June Dreams, October Realities

Every summer, I dream big and think of all the things I want to accomplish as a teacher. And each October, I am jolted back to reality and struggling to stay afloat. It turns out that I can’t do it all, or if by some small miracle I do, I can’t do it all well.

As a planner and perfectionist, this is a difficult truth to face. I think this is why I end up wallowing on my failures and shortcomings instead of celebrating my successes. (A flaw that my husband regularly points out to me).

So in the spirit of optimism, I am choosing to focus on what dreams have been made real:

Productive First Days. The first day of school is too often a boring, repetitive task for students as they are lectured on the syllabus, policies, and rules. I purposefully did none of this for the first week; instead, I focused on building community. Students worked in small groups to describe what an ideal community looks, sounds, and feels like.

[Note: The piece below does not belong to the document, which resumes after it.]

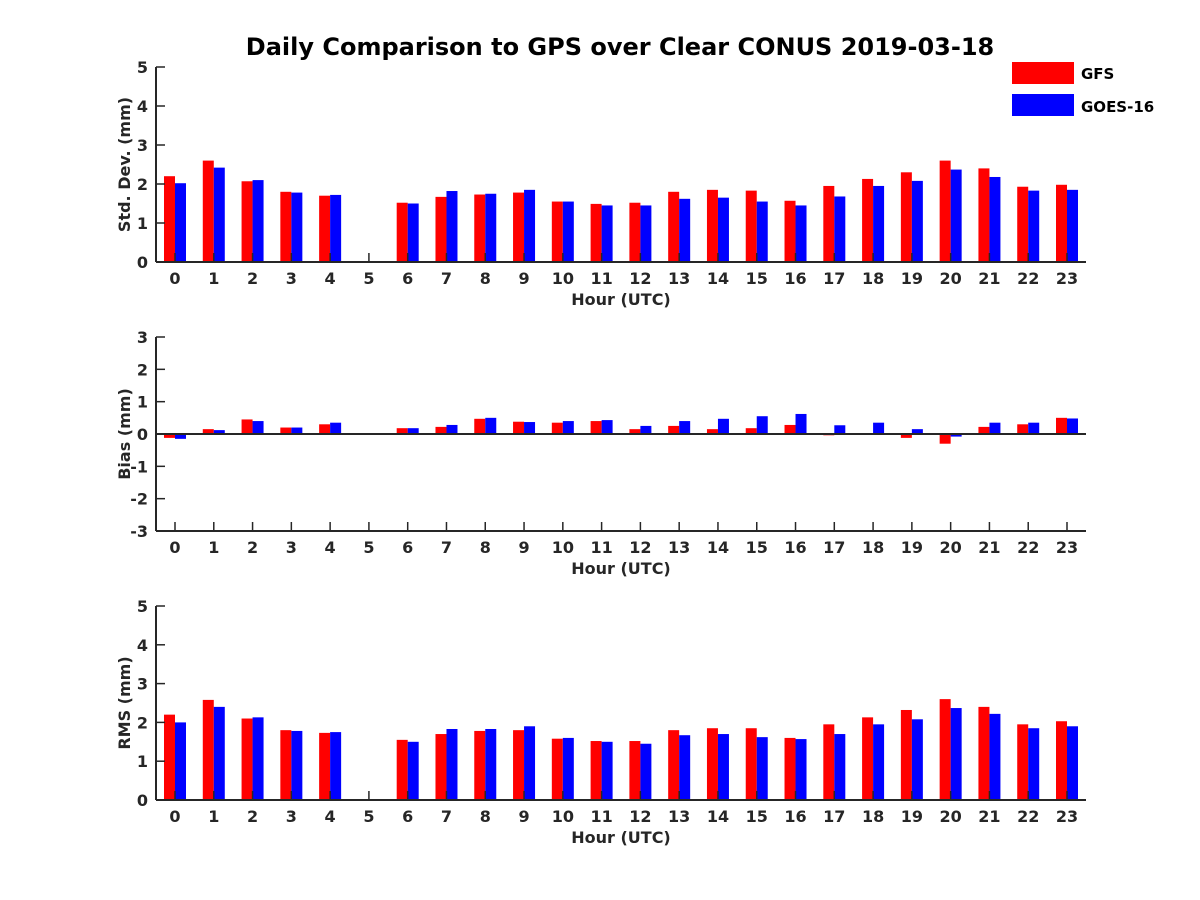 The height and width of the screenshot is (900, 1200). What do you see at coordinates (174, 548) in the screenshot?
I see `x-tick-label-bias: 0` at bounding box center [174, 548].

I made a word cloud of each class period’s descriptions and then had each class brainstorm community expectations that would serve as our “rules” for the year so that we could strive for that ideal each day. Those first days were focused, collaborative, and student driven – exactly the tone I want to set for the year.

Celebrating Students. The first text sophomores read is The Tragedy of Macbeth. Most often, we read this text aloud and in roles. I held my students accountable to reading a part at least once, but many students volunteered to read day after day. Shakespeare can be hard to read aloud, so I wanted to honor students for taking a risk. And then, in a moment of pure genius, the Golden globe award was born. Download this free resource here.

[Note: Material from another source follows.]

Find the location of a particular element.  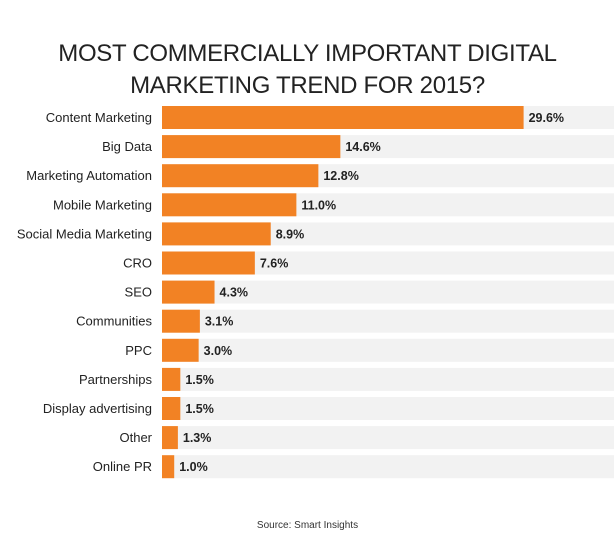

bar-other is located at coordinates (170, 438).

Shakespeare's Golden Globe Award

Turning awkward in to awesome. We offered one section of pre-AP freshman English this year, which I teach. At the start of September, our class size was down to 10 students… all girls. With so much empty space in our classroom, the environment turned a bit awkward. The girls whispered during small group discussions and were hesitant to share out in class, which makes perfect sense when everyone stands out because there are only a handful of people in the room. After talks with my colleagues (especially my BSWP fellows), I made two changes that really turned this class in to a vibrant and productive environment.  First, I was able to recruit 5 additional students for the class – 2 boys, even! Second, I implemented Treat Yo’ Self Fridays, where we listen to our class playlist and enjoy treats while we work. Obviously, this was a bit hit with my class.

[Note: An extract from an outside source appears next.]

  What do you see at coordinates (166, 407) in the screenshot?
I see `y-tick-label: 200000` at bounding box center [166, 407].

Ditched the desks. Over the last few years, I have been gathering pieces to try flexible seating in my classroom. This summer, I acquired some new tables and decided to commit fully. I moved all of the desks out of my classroom. This was a scary step to take, as it moves the control of the space from teacher to students. Happily, the space is working for almost all of my students and allows me to make fast and easy changes to the space between class periods when needed.